▶ [What to do] Look below for the line that contains "You are a GUI", then copy it and each following line to the end of the records, minus any pictures.

[Opening Provided entries section]

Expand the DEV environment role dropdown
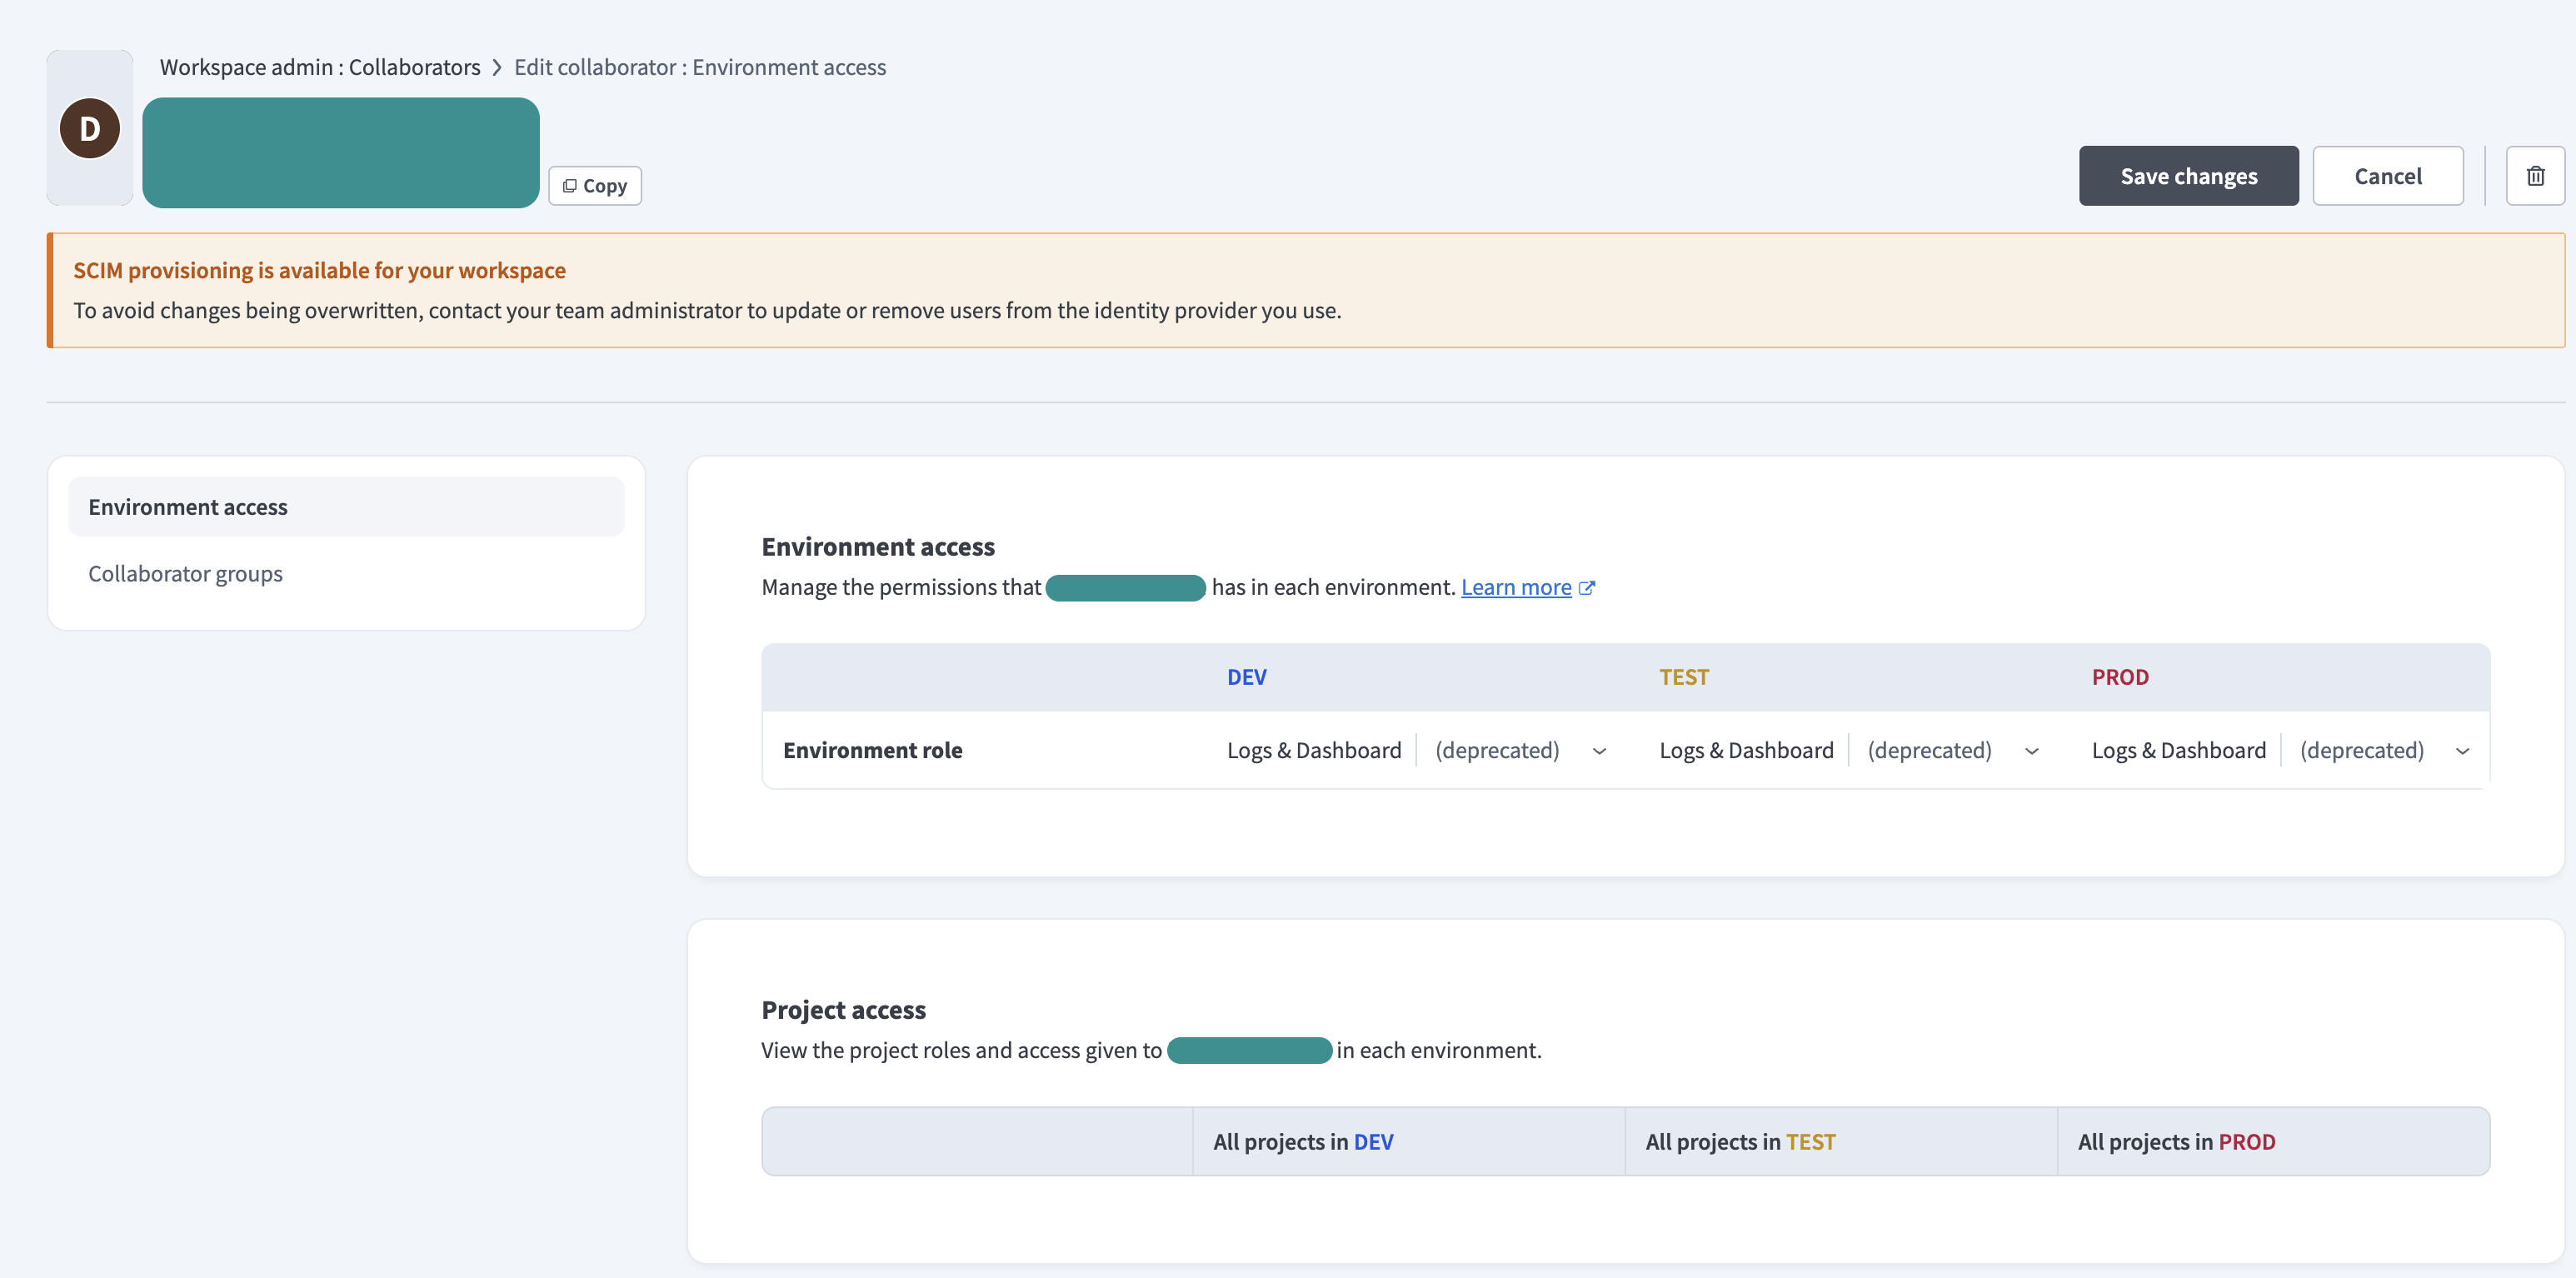Image resolution: width=2576 pixels, height=1278 pixels. click(1599, 751)
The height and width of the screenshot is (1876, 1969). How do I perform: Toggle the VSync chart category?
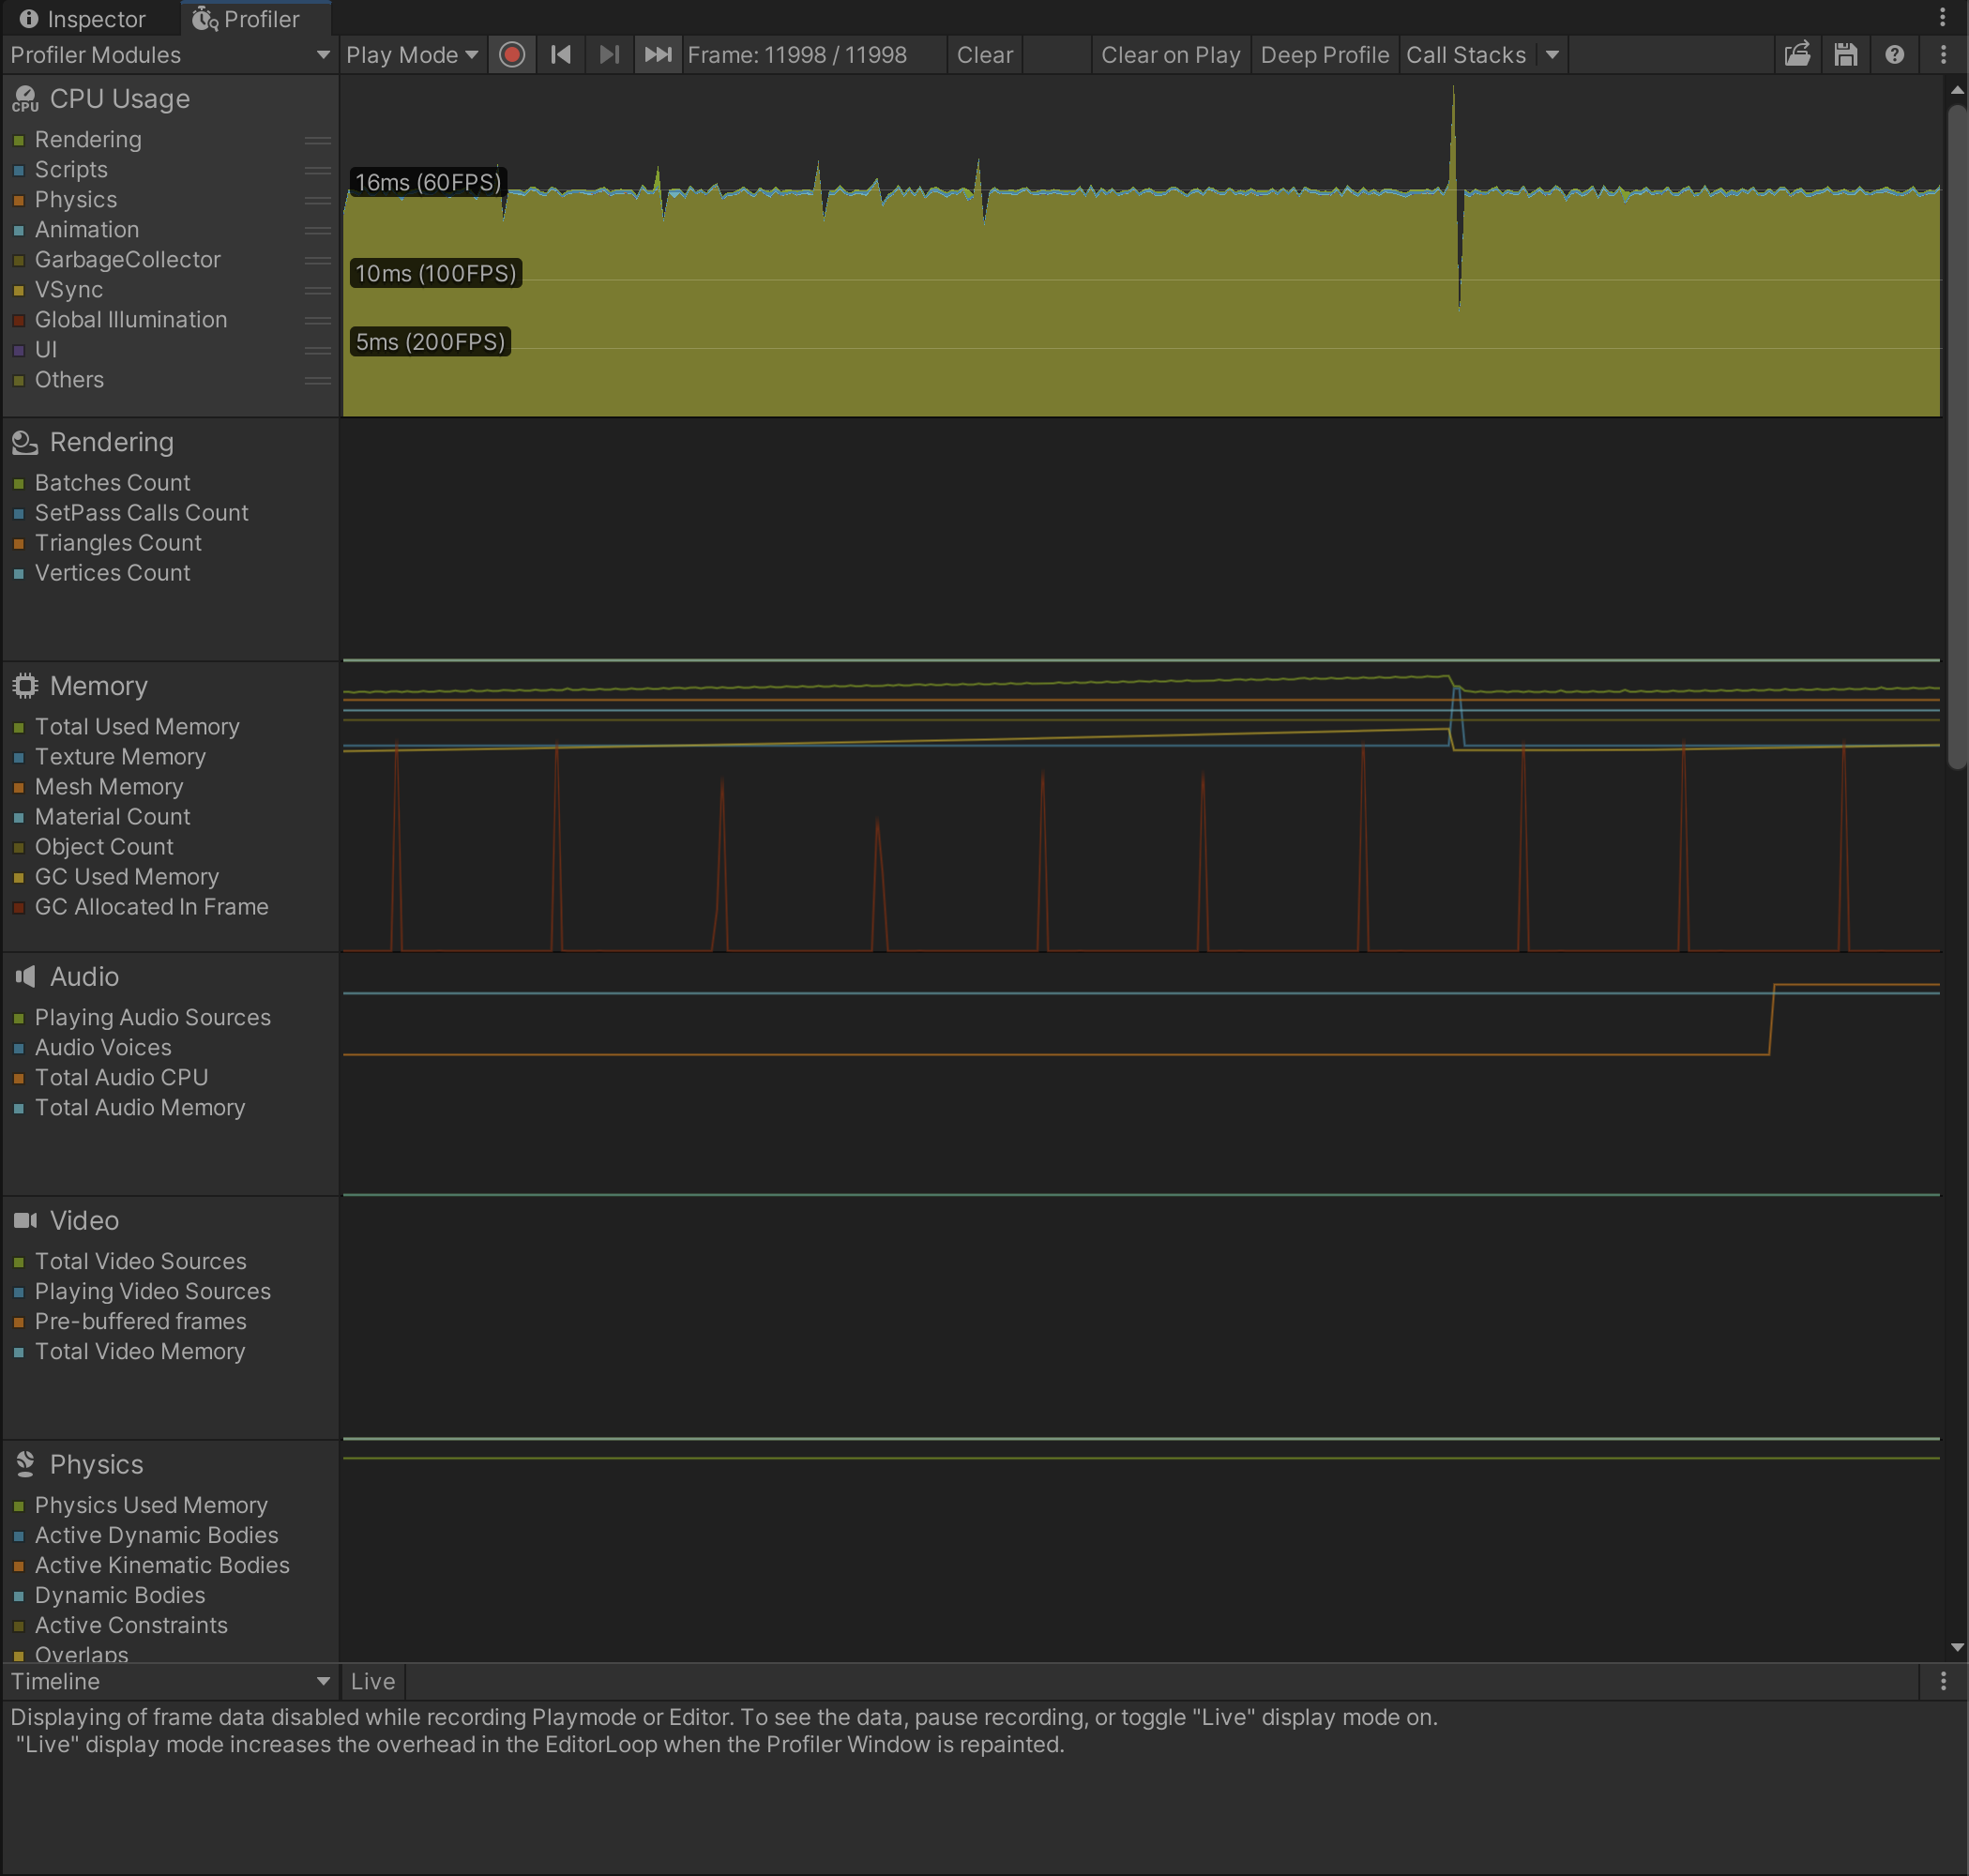(x=17, y=291)
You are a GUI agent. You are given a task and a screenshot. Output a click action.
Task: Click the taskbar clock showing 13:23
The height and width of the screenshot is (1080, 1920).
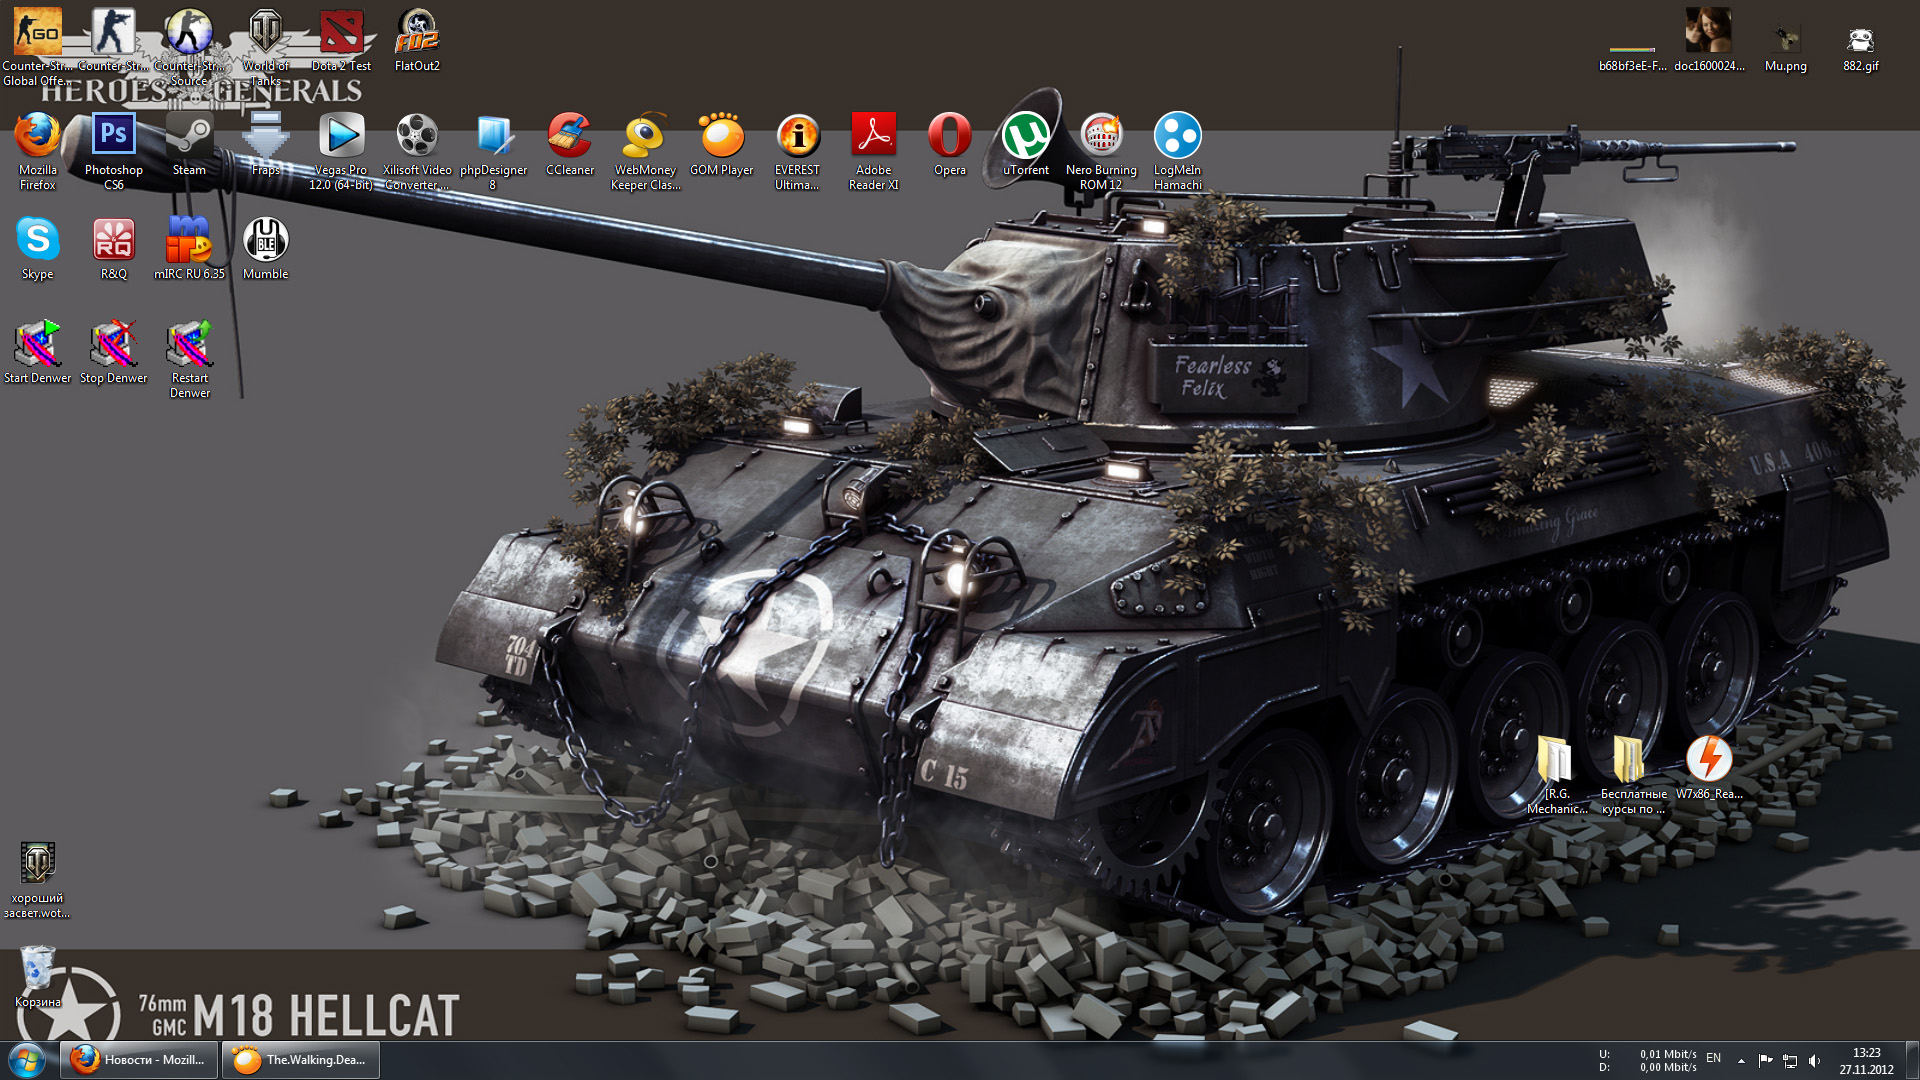[x=1866, y=1060]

[Closing Provided entries section]

▶ [Solution to this exercise]
You are a GUI agent. You are given a task and a screenshot. Output a click action.
Task: Click the taskbar clock showing 13:23
The height and width of the screenshot is (1080, 1920).
[x=1866, y=1060]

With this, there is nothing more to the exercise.